CSSS/POLS 512

class: center, middle, inverse, title-slide

.title[
# CSSS/POLS 512
]
.subtitle[
## Lab 2: Time Series Diagnostics — ACF, PACF, and the Box-Jenkins Method
]
.author[
### Ramses Llobet
]
.date[
### Spring 2026
]

---

# Today's Plan

.pull-left[
**Part 1: Building Up a Time Series**
- What components can a time series have?
- Building the composite equation step by step
- Simulations for each component

**Part 2: ACF/PACF & "Guess the Process"**
- ACF/PACF as diagnostic tools
- The identification table
- Interactive: identify 9 unknown series
]

.pull-right[
**Part 3: Stationarity Tests & Residual Diagnostics**
- ADF, KPSS: what they test and when to use them
- Ljung-Box and Jarque-Bera
- Estimation and model comparison

**Part 4: Practice**
- Diagnose 6 mystery series using Box-Jenkins
- ~20 minutes hands-on
]

---
class: inverse, center, middle

# Part 1: Building Up a Time Series

---

# The Big Picture

Most time series can be decomposed into a combination of recognizable components:

`$$y_t = \underbrace{\beta_0}_\text{level} + \underbrace{\beta_1 t}_\text{trend} + \underbrace{S_t}_\text{seasonal} + \underbrace{\phi_1 y_{t-1}}_\text{AR(1)} + \underbrace{\theta_1 \varepsilon_{t-1}}_\text{MA(1)} + \underbrace{\varepsilon_t}_\text{white noise}$$`

Not every series has all of these. The goal of **Box-Jenkins diagnostics** is to determine which components are present and how strong they are.

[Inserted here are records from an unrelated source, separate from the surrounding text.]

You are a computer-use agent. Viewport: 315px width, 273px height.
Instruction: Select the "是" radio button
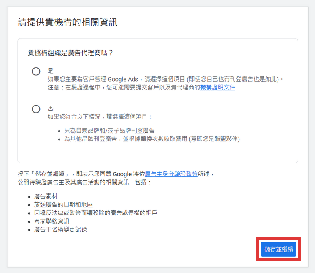point(36,71)
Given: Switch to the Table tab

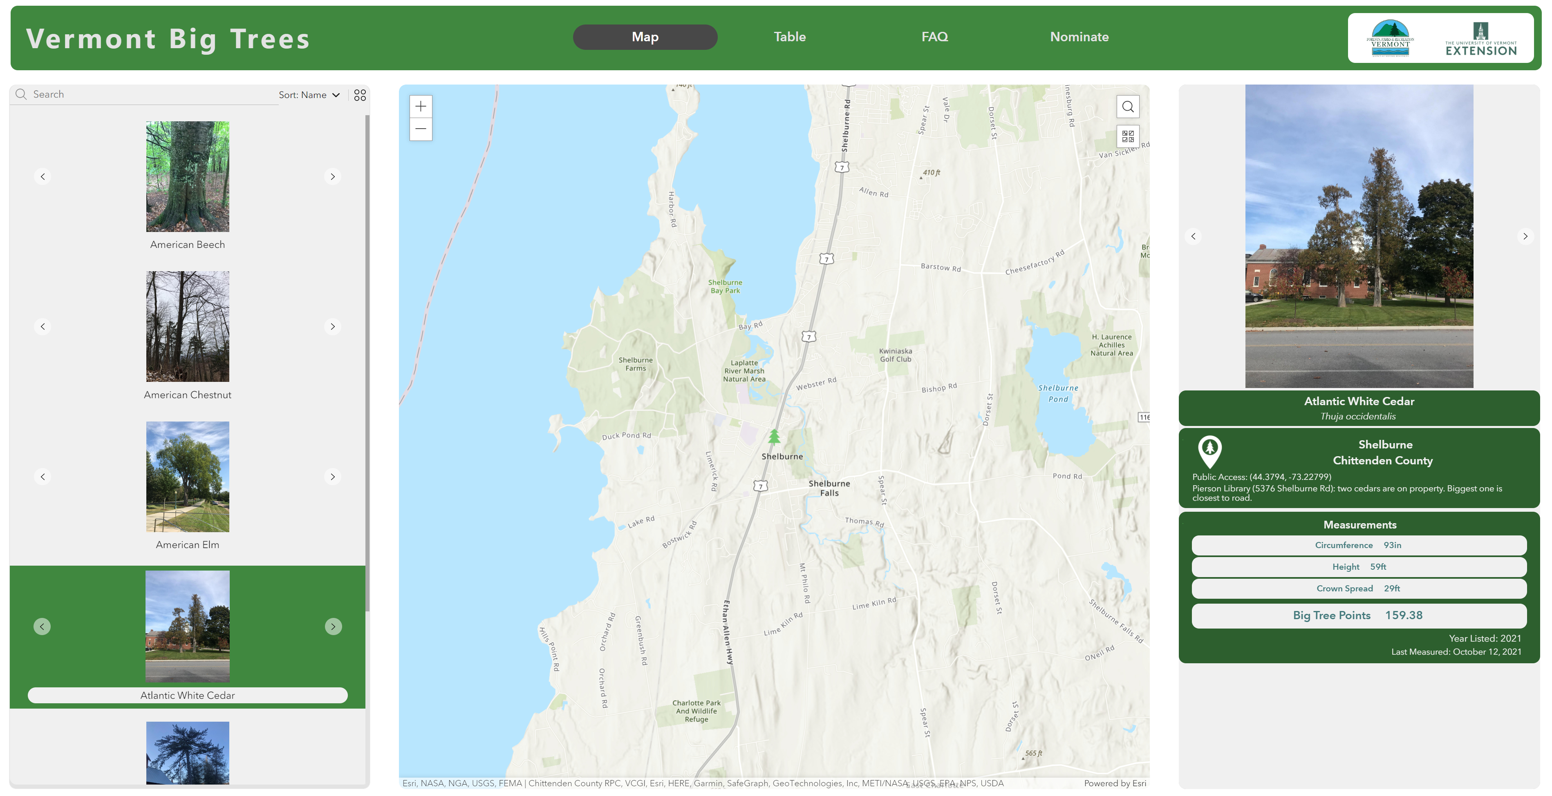Looking at the screenshot, I should pyautogui.click(x=789, y=37).
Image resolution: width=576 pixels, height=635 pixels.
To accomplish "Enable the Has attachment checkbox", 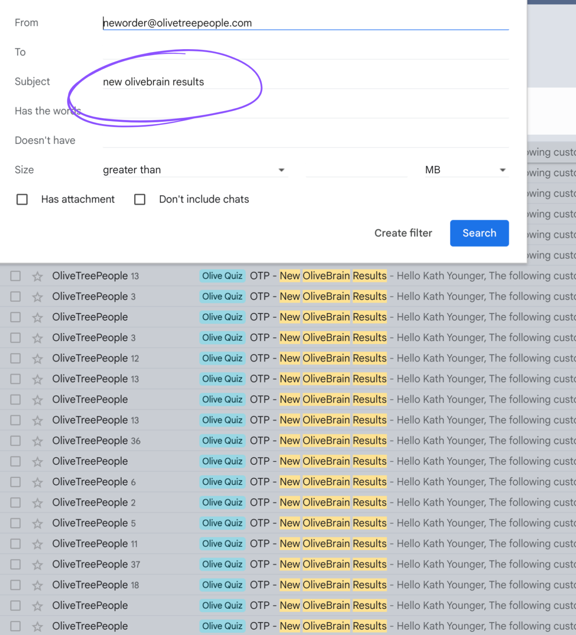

The diagnostic order matters: **first** address trend and seasonality, **then** identify AR and MA. Let's build this equation **one component at a time**.

---

# Step 1: Level + White Noise

`$$y_t = \beta_0 + \varepsilon_t, \quad \varepsilon_t \sim N(0, \sigma^2)$$`

The simplest possible time series: a constant mean plus random noise. No memory, no patterns. This is our **null model** — what "no structure" looks like.

.footnote[*Code: `Lab2.Rmd` → Section 1.1 (ts objects) and Section 1.4 (white noise, ACF/PACF, Ljung-Box)*]

---

# Step 2: Add a Trend

`$$y_t = \beta_0 + \color{firebrick}{\beta_1 t} + \varepsilon_t$$`

Now the mean drifts over time. Each period, the expected value increases by `$\beta_1$`. The series fluctuates around a **line**, not a constant.

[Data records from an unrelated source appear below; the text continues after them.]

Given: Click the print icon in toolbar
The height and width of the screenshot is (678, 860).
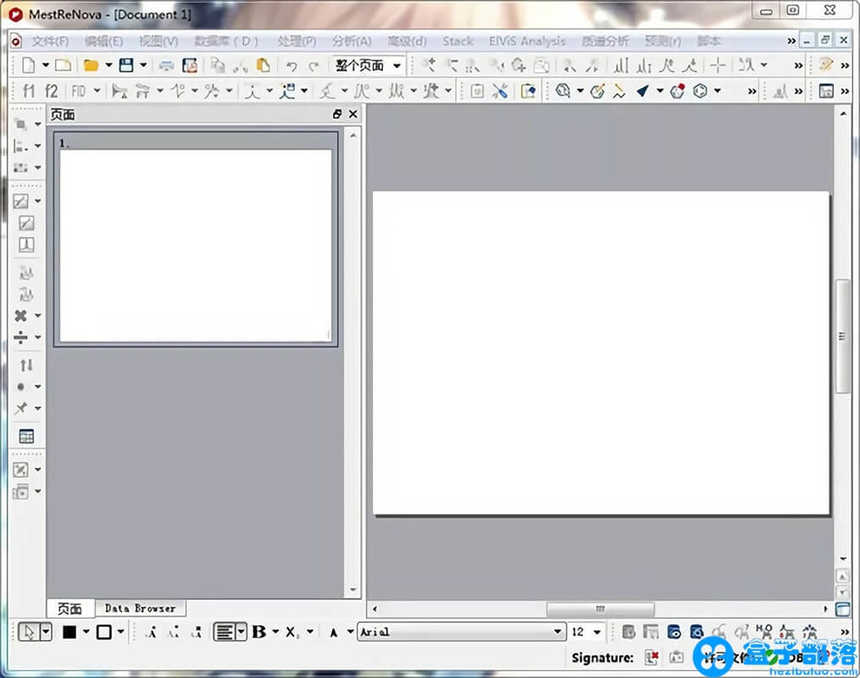Looking at the screenshot, I should (x=167, y=65).
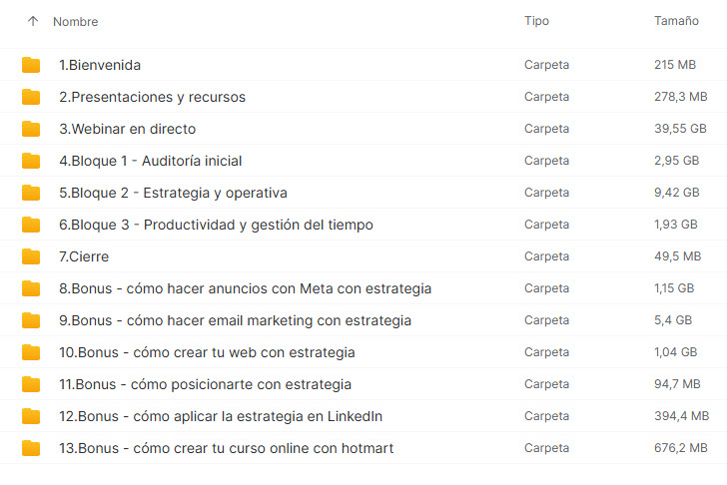Image resolution: width=727 pixels, height=485 pixels.
Task: Toggle sort direction with the orange arrow
Action: (x=33, y=21)

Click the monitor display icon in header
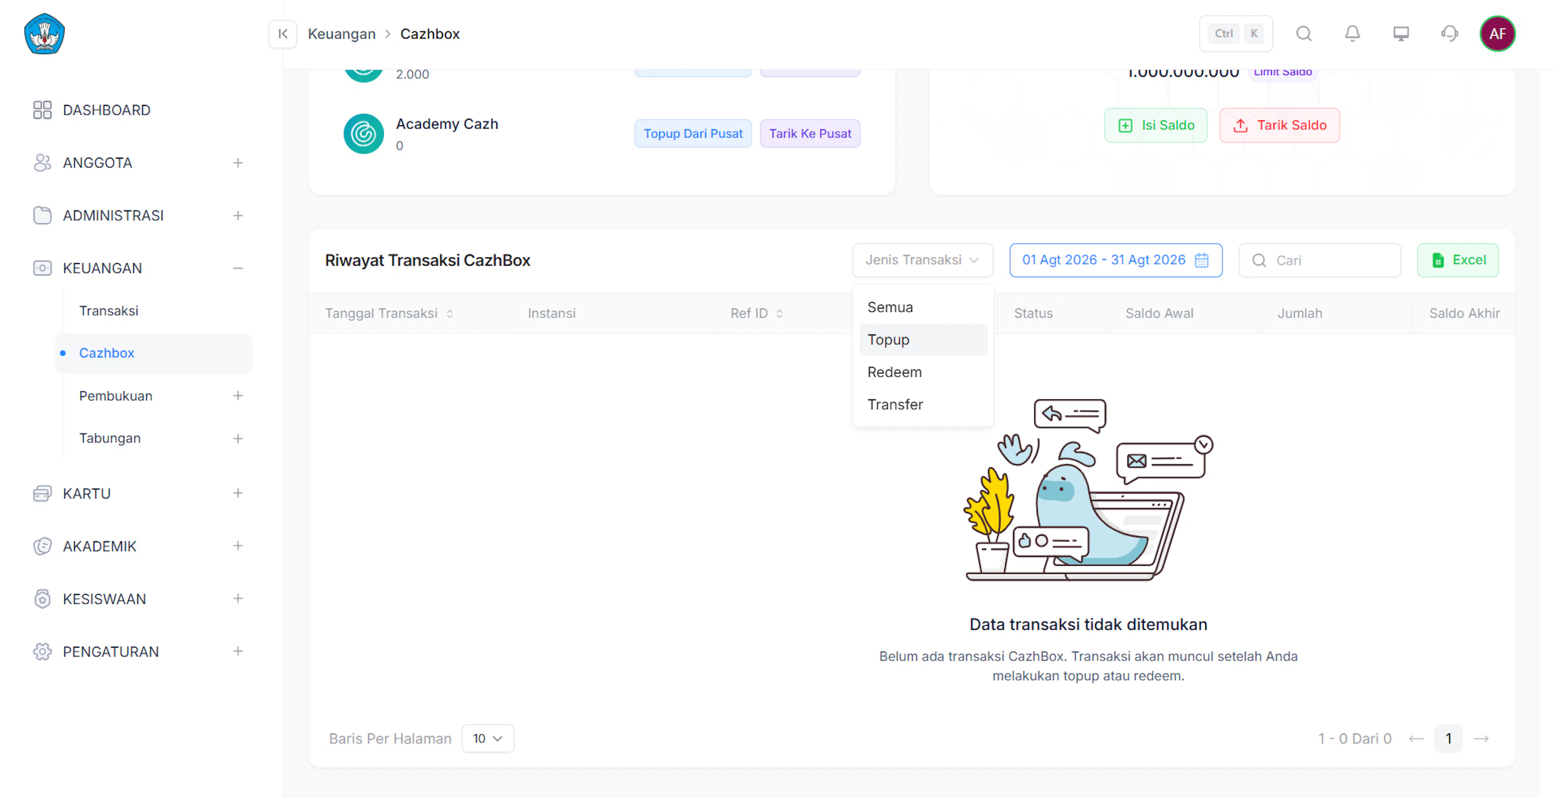click(1401, 34)
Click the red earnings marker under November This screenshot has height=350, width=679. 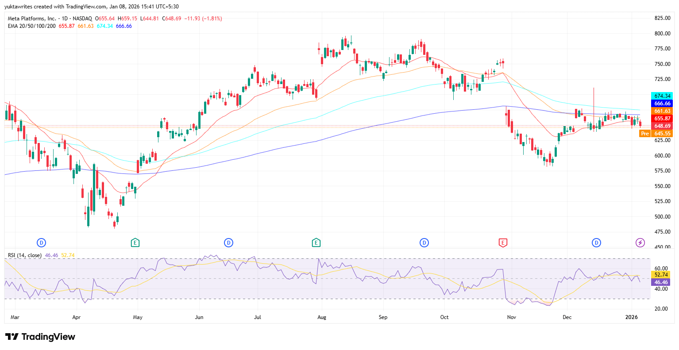[x=502, y=242]
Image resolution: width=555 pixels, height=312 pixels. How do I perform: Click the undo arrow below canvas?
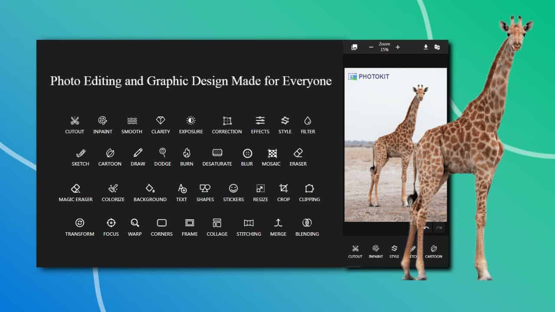tap(427, 228)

.footnote[*Code: `Lab2.Rmd` → Section 2.1 (deterministic trends, detrending with `lm()`)*]

---

# Step 3: Add Seasonality

`$$y_t = \beta_0 + \beta_1 t + \color{firebrick}{S_t} + \varepsilon_t$$`

A repeating pattern at a fixed period (e.g., 12 months). The series oscillates with a predictable rhythm layered on top of trend and noise.

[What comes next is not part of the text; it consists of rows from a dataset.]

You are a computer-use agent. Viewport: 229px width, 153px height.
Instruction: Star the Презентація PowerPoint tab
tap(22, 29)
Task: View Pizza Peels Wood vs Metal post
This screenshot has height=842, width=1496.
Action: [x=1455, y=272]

Trend and seasonality are the **first things to address** — they dominate the ACF and mask the AR/MA structure underneath.

.footnote[*Code: `Lab2.Rmd` → Section 1.3 (STL preview) and Section 2.3 (deseasonalization: STL vs. `lm()` + seasonal means)*]

---

# Step 4: Add Autoregressive Dependence (AR)

`$$y_t = \color{firebrick}{\phi_1 y_{t-1}} + \varepsilon_t, \quad |\phi_1| < 1$$`

Now each observation depends on the **previous value**. The series develops **persistence** — smooth, wandering patterns. High values tend to be followed by high values.

Compare to white noise: the AR(1) series is **smoother** — it "remembers" where it has been.

.footnote[*Code: `Lab2.Rmd` → Section 1.5 (AR processes, varying φ, AR(2))*]

---

# Step 5: Moving Average Shocks (MA)

`$$y_t = \varepsilon_t + \color{firebrick}{\theta_1 \varepsilon_{t-1}}$$`

Now the current value depends on **past shocks**, not past values. The effect of any shock lasts exactly one period, then disappears — **finite memory**.

Compare to AR(1): the MA(1) series is **rougher** — less persistence, quicker return to the mean.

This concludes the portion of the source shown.